TODO: Detail what sort of requests one can ask of Blockstore, and what it will return.

  • CRUD for Collections, Units, Files, ContentSets, and Links.
  • Subscribe to changes on a ContentSet or Collection.
  • Notify Blockstore than external data (e.g. tags) about a Unit, File, ContentSet, Collection, Link, etc. has changed, so Blockstore can pass on the notification to subscribers.
  • Register hooks to transform OLX on export or receive notifications on OLX import.

Implementation

TODO: Blockstore will be implemented as an independent django app, with a RESTful API.

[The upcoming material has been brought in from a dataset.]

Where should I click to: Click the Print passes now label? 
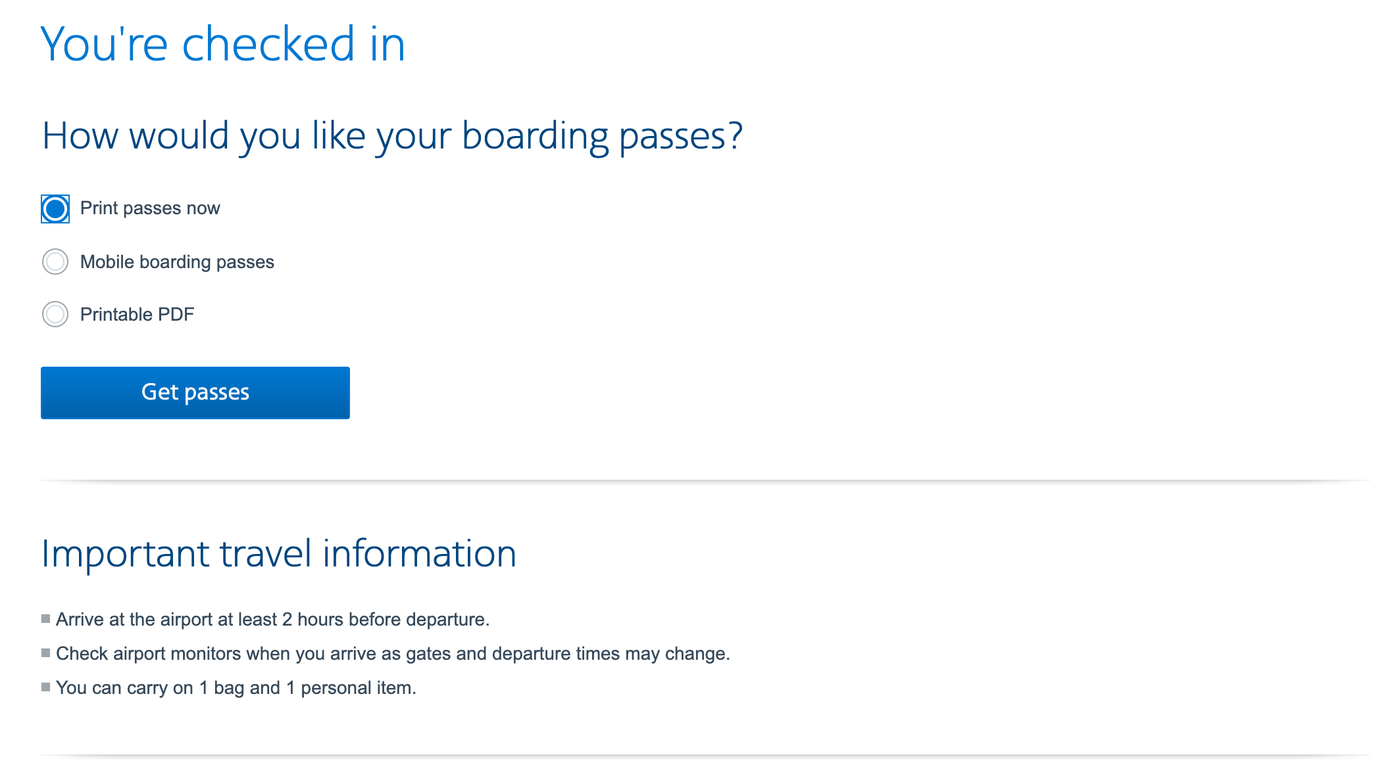click(150, 208)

Applications and Development Path

TODO: expand

Implement Blockstore

Implement import of content from existing courses

Implement “Randomized Content Block v2” that can draw from Blockstore, not Libraries

Allow editing Blockstore content from Studio

Allow using Blockstore content in modulestore courses

Replace CCX feature with Blockstore-based custom courses, and allow them to be used in the LMS, with no modulestore involved.

Rationale

TODO: The rationale adds to the specification by describing the events or requirements that led to the proposal, what influenced the design, and why particular design decisions were made. The rationale could provide evidence of consensus within the community and discuss important objections or concerns raised during discussion. It could identify any related work, for example, how the feature is supported in other systems.

Rejected alternatives

Collections as saved queries

Instead of “Collections”, one could imagine an instance-wide pool of content, with some sort of tagging/searching/filtering based “collections,” where each “collection” is a saved query that provides filtered view into the shared pool of content. That approach was rejected because it creates a lot more complexity for users (steeper learning curve, more complex mental model is required), and makes permissions/ownership more complex. Of course, some way of finding/grouping content using saved search queries could be added on at any time, and is not exclusive with the proposed design.


Units contain XBlocks but are not XBlocks/OLX

A previous version of this proposal suggested that Units were a list of XBlocks, and not XBlocks themselves. It was decided that defining Units via OLX, where the unit is the root element, was more useful and more consistent with existing platform patterns.

Backward Compatibility

TODO

This will mostly be built and deployed in parallel with existing things, so should be fairly backwards compatibility friendly.